No blog entries for a week meant a very busy agency life with two fantastic new (very) creative accounts, which I will share with you soon. No excuses here, instead I make up for it by sharing the most inspiring moments of today, which I spent at the Art Center College Of Design Conference in Pasadena, titled ‘Serious Play’, with you.
I registered for many reasons, but the title was not one of them, which left me entering today’s conference, in the critically appraised South Campus building (which students and faculty ended up loathing rather then loving since it is a great example of form over function), without knowing what I have to expect.
The ambiguous title soon started making sense as many creative kids end up becoming commercial artists (creativity + money makes parents and kids happy), nerds become rocket scientists, and the sneaky little ones end up becoming magicians. All of them were speaking today, from the Founder of the National Institute for Play to the professional Origami Virtuoso. Most were utilizing the topic, some, like Irene Au, Director of User Experience at Google – and supervisor of Geyrhalter Design Graduate Evelyn – disappointed slightly by giving company-centric speeches that were less inspiring as a whole.

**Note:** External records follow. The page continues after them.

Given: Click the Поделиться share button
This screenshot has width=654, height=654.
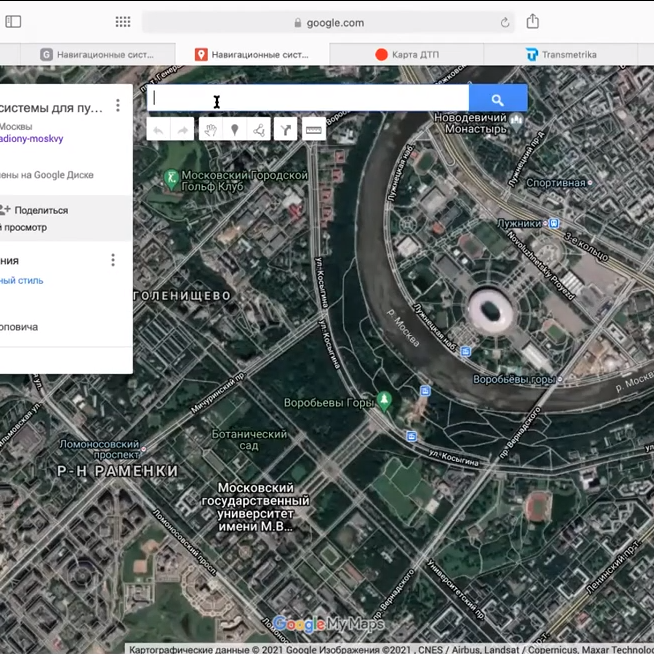Looking at the screenshot, I should coord(40,210).
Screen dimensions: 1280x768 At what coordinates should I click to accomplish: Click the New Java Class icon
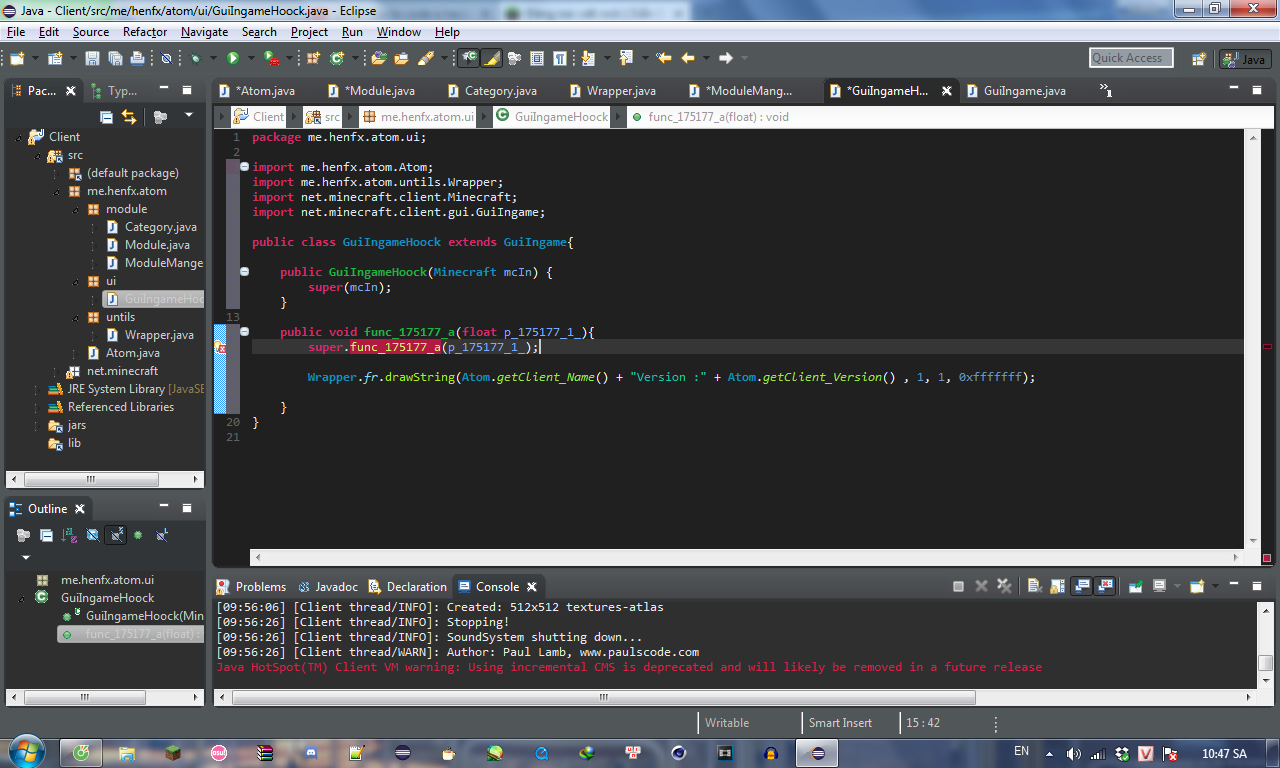(x=339, y=58)
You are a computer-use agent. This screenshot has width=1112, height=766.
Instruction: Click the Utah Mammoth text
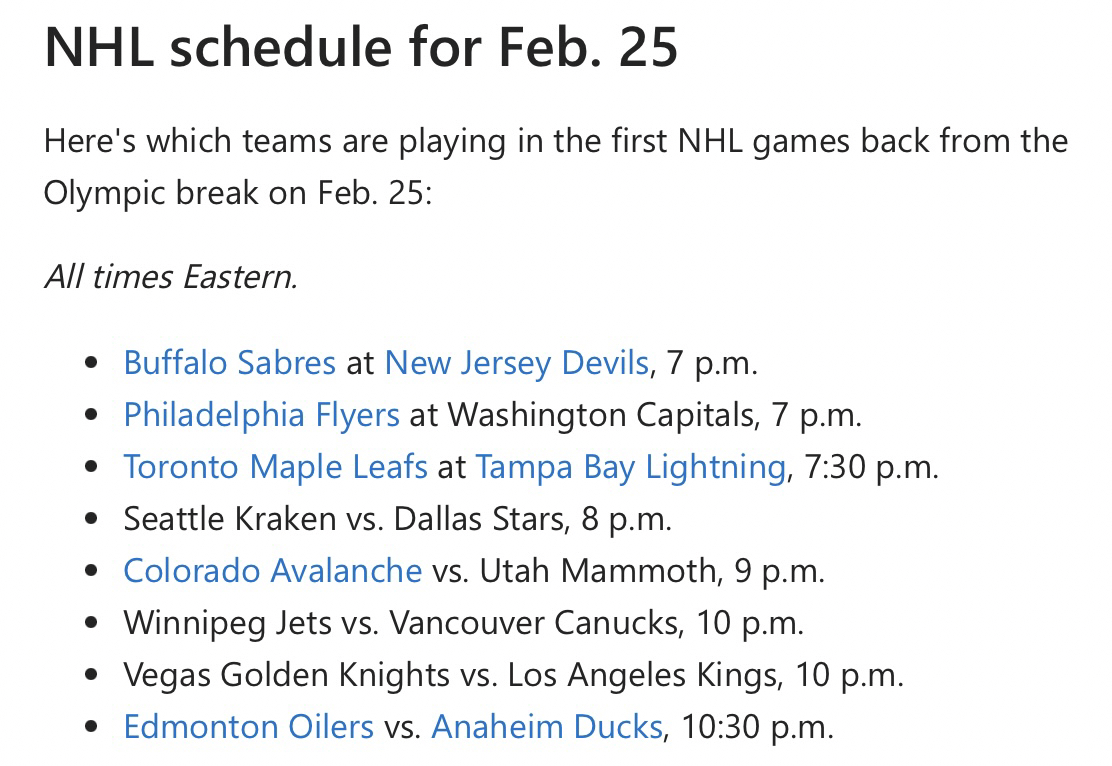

Instead of giving you a boring write-up, I decided to share tid-bits with you that inspired me today:

First off a video that I had the hardest time finding online since it was just a filler in between speakers, but it was definitely a highlight for me.
A take away thought I scribbled down, not having noted the heritage:
‘Don’t go where there is a path, rather go where there is no path and leave a trail.’
Stuart Brown, who studied mass murderers and animals’ behaviours around the term ‘play’, said:
‘The opposite of play is not work, it is depression.’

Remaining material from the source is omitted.